Voor ons strekt zich het droge, ruige, lege niemandsland van Kazachstan uit. Een canyon vormt een litteken in de vlakte waar de weg induikt. Het is 33 graden in de schaduw, in de brandende zon op de schaduwloze weg moet het nog veel warmer zijn. Na ruim een week bivakkeren in Almaty zijn we eindelijk onderweg.
We weten uit ervaring dat we zowel fysiek als mentaal in ons reisritme moeten komen. In deze omstandigheden duurt dat net even wat langer. De wind raast over de vlakte, waardoor we soms een stuk moeten lopen, op de onverharde wegen rammelen de tanden uit je mond. In 2011 kampeerden we ooit vijf nachten achter elkaar in de Mongoolse heuvels. Dat record breken we nu omdat er een week lang geen enkele vorm van accommodatie beschikbaar is.
Af en toe passeren we een klein dorpje waar we uitkijken naar магазин: piepkleine toonbankwinkeltjes waar ze brood, blikjes groente en iets kouds te drinken verkopen.
Ooit, in 1987, fietsten we van Nederland naar Nieuw-Zeeland. In die twee jaren kwamen we welgeteld drie keer andere fietsers tegen. Dit voorjaar, op de Balkan, ontmoetten we al hordes fietsers die onderweg waren naar China. Hier in Kazachstan komen we er binnen een week alweer tien tegen: allemaal twintigers en dertigers en bijna allemaal jongens. Ze dansen fluitend over de bergen waar wij moeizaam tegenop zwoegen. Deze fietsers waren nog niet eens geboren toen wij onze wereldreis maakten.
De Charyn Canyon is de Bryce Canyon (USA) van centraal-Azie. Het is inderdaad prachtig fietsen over de ruwe grindweg tussen de hoge wanden. Wel een beetje jammer dat Paul onderuitgaat en zijn arm openhaalt.

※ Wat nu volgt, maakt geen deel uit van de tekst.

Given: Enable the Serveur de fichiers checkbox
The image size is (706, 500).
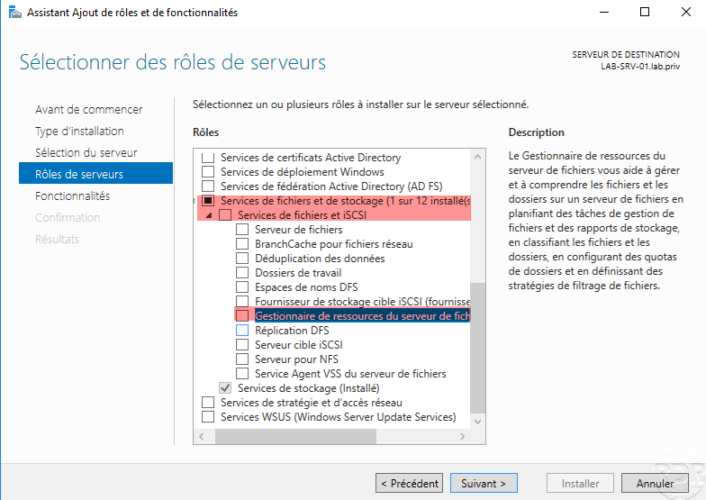Looking at the screenshot, I should pyautogui.click(x=242, y=229).
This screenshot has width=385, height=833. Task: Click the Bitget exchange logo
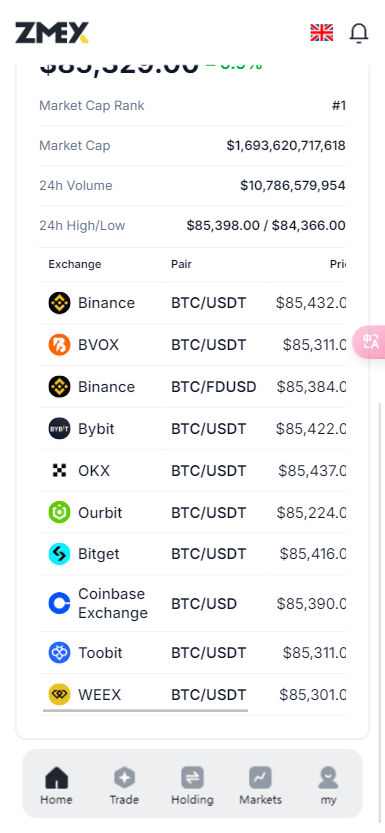point(59,554)
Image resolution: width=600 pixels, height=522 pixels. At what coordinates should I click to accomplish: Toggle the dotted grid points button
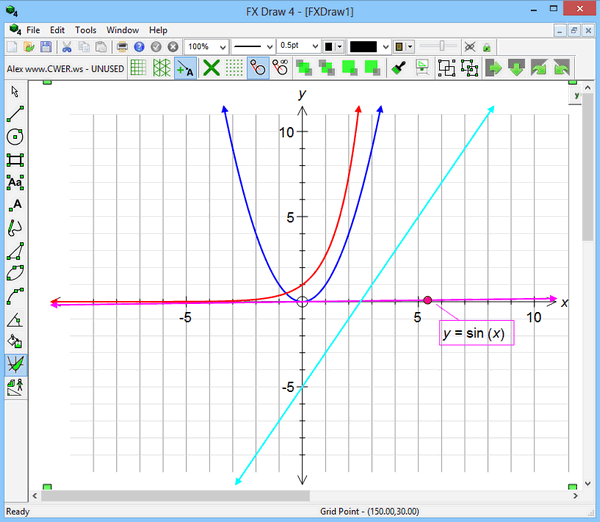click(x=234, y=68)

Weer een dag fietsen later kamperen we aan de voet van glooiende bruine heuvels en kunnen we verder terugkijken dan we die dag gefietst hebben. Kazachstan is vooral wijds, leeg en ruig.
We ontmoeten Vadim en Ljudmilla, die met hun Russische Fiatje onderweg zijn. Ze schenken ons langs de kant van de weg zoete hete thee in papieren bekertjes met Delftsblauwe opdruk. Ze spreken alleen Russisch, maar we keuvelen er gezellig op los met veel gebaren. Bij het afscheid maken ze een heuse polaroidfoto die wij als souvenir meekrijgen.

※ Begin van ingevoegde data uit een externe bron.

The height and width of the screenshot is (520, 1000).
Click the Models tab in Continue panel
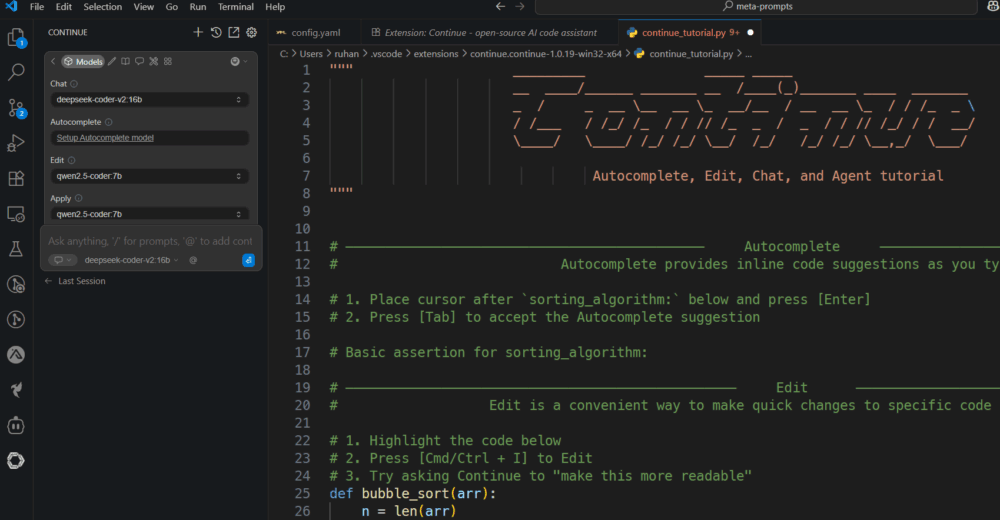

De omstandigheden in Kazachstan vormen een behoorlijke aanslag op ons gestel en daarom besluiten we een taxi te regelen voor de beruchte ruige weg naar de afgelegen grenspost met Kirgizië en het eerste stuk dat land in. Bij de grens staan geen taxis, maar de grenswachten verdienen graag een centje bij door voor taxichauffeur te spelen. Kwestie van uniformjasje uittrekken, tshirt aan, en we kunnen vertrekken.

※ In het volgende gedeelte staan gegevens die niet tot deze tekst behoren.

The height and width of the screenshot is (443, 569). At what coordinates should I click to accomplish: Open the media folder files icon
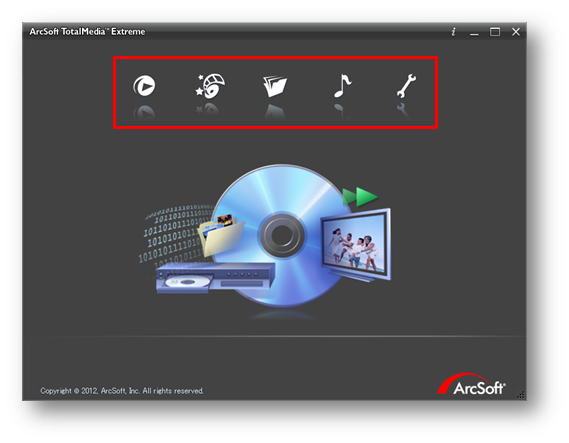[275, 86]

Het verschil met het kurkdroge Kazachstan is enorm. Kirgizië wordt niet voor niets het Zwitserland van Azië genoemd: prachtige groene valleien omzoomd door met de eerste sneeuw bedekte pieken. Tegen de hellingen dennenbomen, overal klatert water en de valleien zijn bespikkeld met de zomerkampen van de herders met hun grote kuddes paarden.
Over niet al te lange tijd gaat de grenspost dicht , verlaten de herders de hoogvlakte en is alles bedekt met een dik pak sneeuw. Maar nu kamperen wij aan een riviertje en fietsen de volgende dag de vallei en de bewoonde wereld in. We lunchen nog een laatste keer langs de weg, luierend in de schaduw van hoge populieren, luisterend naar een klaterend stroompje en kijkend naar de roofvogel die hoog boven ons in de lucht zweeft, en dan bereiken we Karakol.
Karakol is de vierde stad van Kirgizië met 70.000 inwoners, maar ziet er uit als een stoffig dorp. Het is ons thuis voor de komende dagen. Hier gaan we uitrusten en ons voorbereiden op het volgende stuk niemandsland.